Chief Seattle
American Indian Chief Seattle made a fabled statement on values in 1854 in a letter to the American President:How can you buy or sell the sky, the warmth of the land? The idea is strange to us.
If we do not own the freshness of the air and the sparkle of the water, how can you buy them?
Every part of the earth is sacred to my people. Every shining pine needle, every sandy shore, every mist in the dark woods, every clearing and humming insect is holy in the memory and experience of my people.
The sap which courses through the trees carries the memories of the red man.
The white man's dead forget the country of their birth when they go to walk among the stars. Our dead never forget this beautiful Earth, for it is the mother of the red man.
We are part of the Earth and it is part of us. The perfumed flowers are our sisters; the deer, the horse, the great eagle, these are our brothers.
The rocky crests, the juices of the meadows, the body heat of the pony, and man - all belong to the same family.
The ashes of our fathers are sacred. Their graves are holy ground, and so these hills, these trees, this portion of Earth is consecrated to us.

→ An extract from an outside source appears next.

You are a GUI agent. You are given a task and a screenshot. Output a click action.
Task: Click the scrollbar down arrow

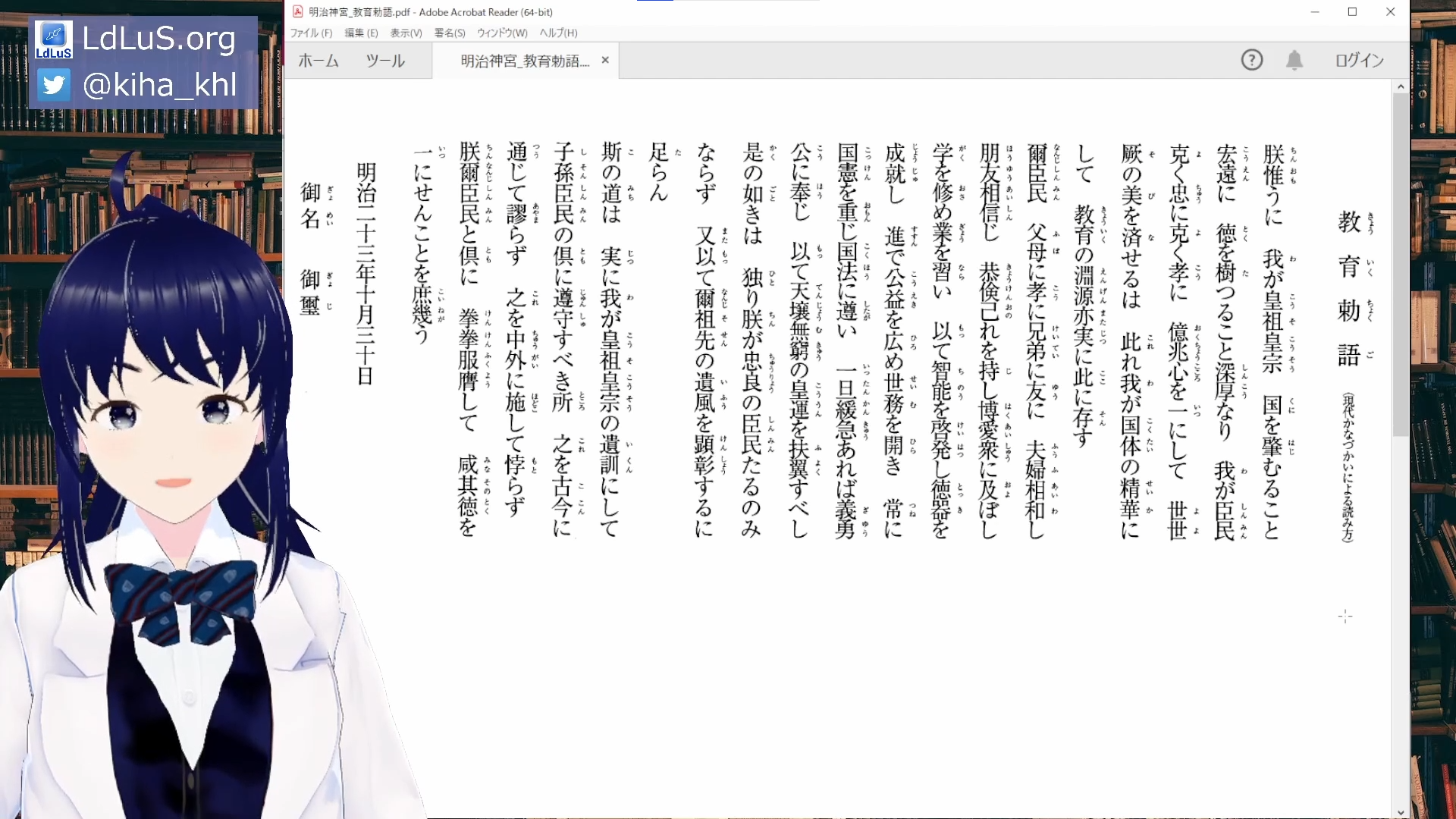[x=1401, y=812]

We know that the white man does not understand our ways.
One portion of the land is the same to him as the next, for he is a stranger who comes in the night and takes from the land whatever he needs.

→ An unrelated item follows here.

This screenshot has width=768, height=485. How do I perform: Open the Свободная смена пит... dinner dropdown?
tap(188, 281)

The Earth is not his brother, but is his enemy, and when he has conquered it he moves on.
He kidnaps the Earth from his children. He does not care.
His father's graves and his childrens' birthright are forgotten. He treats his mother the Earth, and his brother the sky, as things to be bought and plundered, sold like sheep or bright beads.

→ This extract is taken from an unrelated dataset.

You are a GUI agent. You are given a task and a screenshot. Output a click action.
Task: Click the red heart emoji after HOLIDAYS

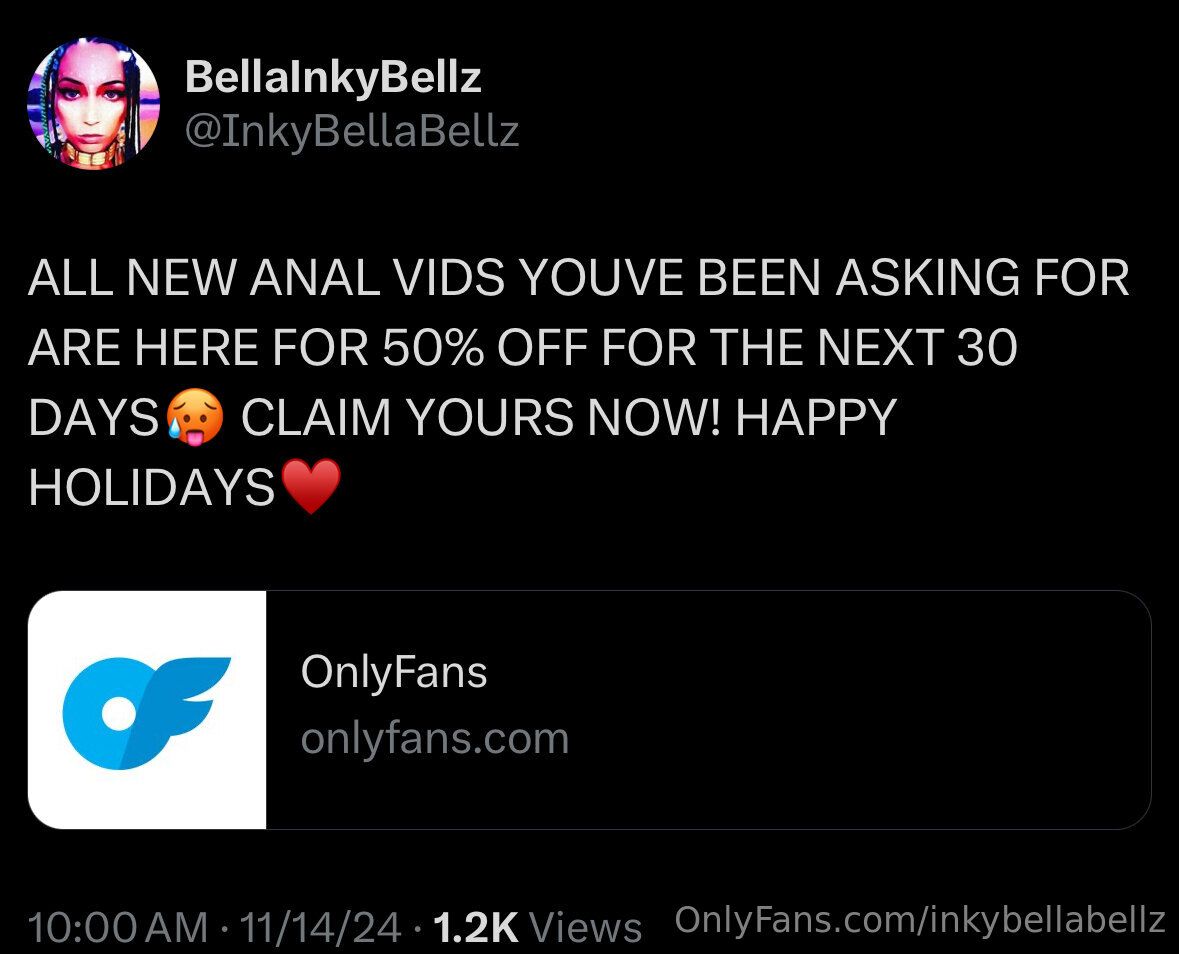[x=311, y=487]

His appetite will devour the Earth and leave behind only a desert.
Where is the thicket? Gone. Where is the eagle? Gone.
And what is it to say goodbye to the swift pony and the hunt ?
The end of living and the beginning of survival.
Whatever befalls the Earth befalls the sons of the Earth. Man did not weave the Web of Life; he is merely a strand in it. Whatever he does to the web he does to himself.
The whites too shall pass; perhaps sooner than all other tribes.
Continue to contaminate your bed, and you will one night suffocate in your own waste.
When the last red man is vanished from this Earth, and his memory is only a shadow of a cloud moving across the prairie, these shores and forests will still hold the spirits of my people.
North American Indian Chief Seattle, 1854.